> [Extracted text]
*** Begin section ***

Friday 3 April 2015

THE OLD TESTAMENT


For most of my life I have ignored one of the great pillars of literature in any language; one of only two books assumed to be essential reading by those marooned on the fictional Desert Island of BBC Radio.  That is not the only thing The Bible shares with the works of Shakespeare. In its best known form -" The Authorised Version" or "The King James Bible" -  it is a celebration of the language of Shakespeare, the form of English which, in the seventeenth century, still had evocative echoes of its roots in Anglo-Saxon.  

Now, at 70 years of age, I have set myself the goal of reading that same version from cover to cover, or rather from digital page 1 to "mark this book as closed". (I haven't risked losing my place in the bible e-book to see if this phrase is there. It would be a rich irony if it were!)  It's hard work I can tell you. I had got as far as the wanderings of the Hebrew tribes in exile when I decided I would need some help. First I looked to the web, and was immediately swamped in all manner of commentaries, almost all from America and many of them  reflecting their peculiarly frantic brand of fundamental Christianity. Some were very helpful, but in the end I decided I would need a book - a real printed one which I could have to hand beside my screen.  I was fortunate to discover "A Beginner's Guide to the Old Testament" by Robert Davidson, an academic and one time Moderator in the Church of Scotland.  Davidson succinctly explains the background and significance of all these strange and ancient writings. This morning I found this in his account of  Psalm 8.
 
"The Bible is only too grimly aware - as we are or ought to be today - that when we grasp at independence, when we decide to go it alone, accepting no restraints except our own desires and needs, we are on the way to disaster. All that we have and are has been given to us to be used responsibly within the context of the adoration of God the giver." 

Now one of the central tenets of environmental politics (the Green Movement) is the repudiation of the Christian and Judaic belief that human beings are set above the animals - "You make him master over all you have made." We now know that has no basis in fact. Our beginnings were as accidental as any other life form. Religion has many things to teach us but the origins of life are not amongst them. This is not a question of "belief" but empirical knowledge. Evolution is simply the best hypothesis to explain what we see around us. The idea of an omnipotent God doesn't square with what we know, and the more we learn about genetics the less distinct from other animals we become. 

At the times when the books of the Bible were written people had no way of acquiring that knowledge, but they were the same species with the same needs and desires as us, and  I am confident that with Davidson's help I shall find inspiration from all these stories and poems. Returning to the quotation above, I  can see a parallel with the idea that humans face disaster when they turn away from God, to our present belief that we face disaster when we ignore the lessons of evolution - "accepting no restraints except our own desires and needs."  Time and again in the Old Testament the tribes of Israel are dealt with in what to us is a shockingly violent fashion whenever they start to think they are above the Lord their God (The Hebrew word Jahweh).  

If I substitute the word Evolution for the word Jahweh I open up the possibility of a better understanding of religion, or even of  life in general. I have a gut feeling that Jahweh would see our current profligate use of fossil fuels and the obscene wealth of the top 1% as eminently worthy of a plague of boils or even a flood….now look where that's taking us!

*** End section ***

> [Data shown]
*** Begin section ***

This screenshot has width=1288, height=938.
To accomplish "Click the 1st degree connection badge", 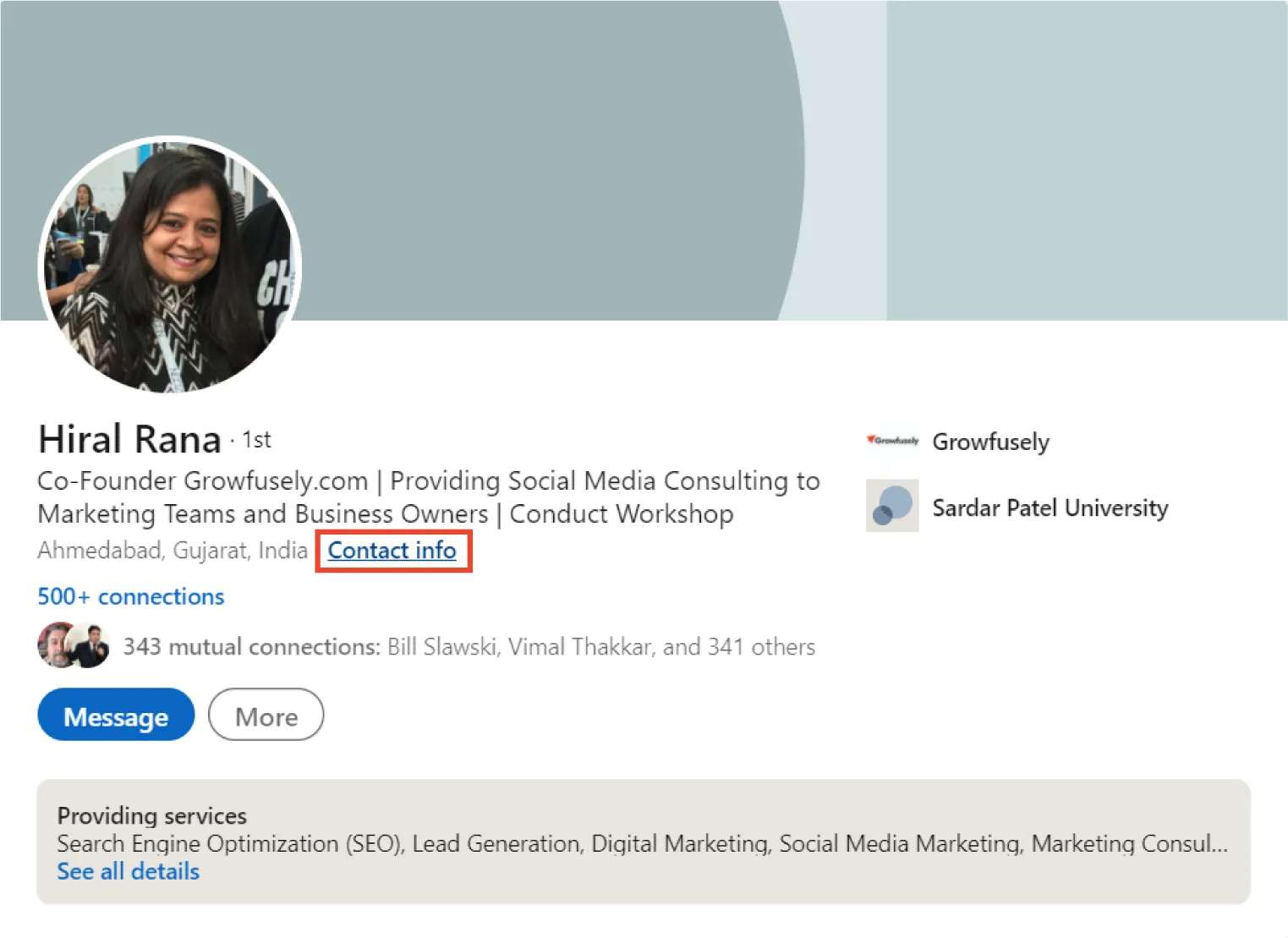I will tap(255, 439).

*** End section ***

> [Exercises to complete]
a. List the names of books or Bible versions that the Old Testament post puts in quotation marks.
b. Summarize the Old Testament post in two sentences.
c. In the Old Testament post, in which church was Robert Davidson once a Moderator?

> [Answers in order]
a.
"The Authorised Version"
"The King James Bible"
"A Beginner's Guide to the Old Testament"

b. At 70, the writer set out to read the King James Bible from cover to cover and, finding it hard work, turned for help to Robert Davidson's "A Beginner's Guide to the Old Testament." Responding to Davidson's comments on Psalm 8, the writer rejects the belief that humans are set above the animals, on the basis of evolution, but sees a parallel between the biblical idea that turning away from God leads to disaster and the present belief that ignoring the lessons of evolution does.

c. The Church of Scotland.